— THE TASK —
Could you copy exactly the lines from the one containing "Switch to the Videos tab" through the last line of the records below, and nothing else?

— Pixel coordinate grounding data —
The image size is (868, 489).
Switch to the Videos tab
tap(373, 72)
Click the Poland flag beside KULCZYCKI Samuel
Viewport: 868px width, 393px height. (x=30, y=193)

— SOLUTION TO THIS TASK —
Switch to the Videos tab
tap(373, 72)
Click the Poland flag beside KULCZYCKI Samuel
Viewport: 868px width, 393px height. (x=30, y=193)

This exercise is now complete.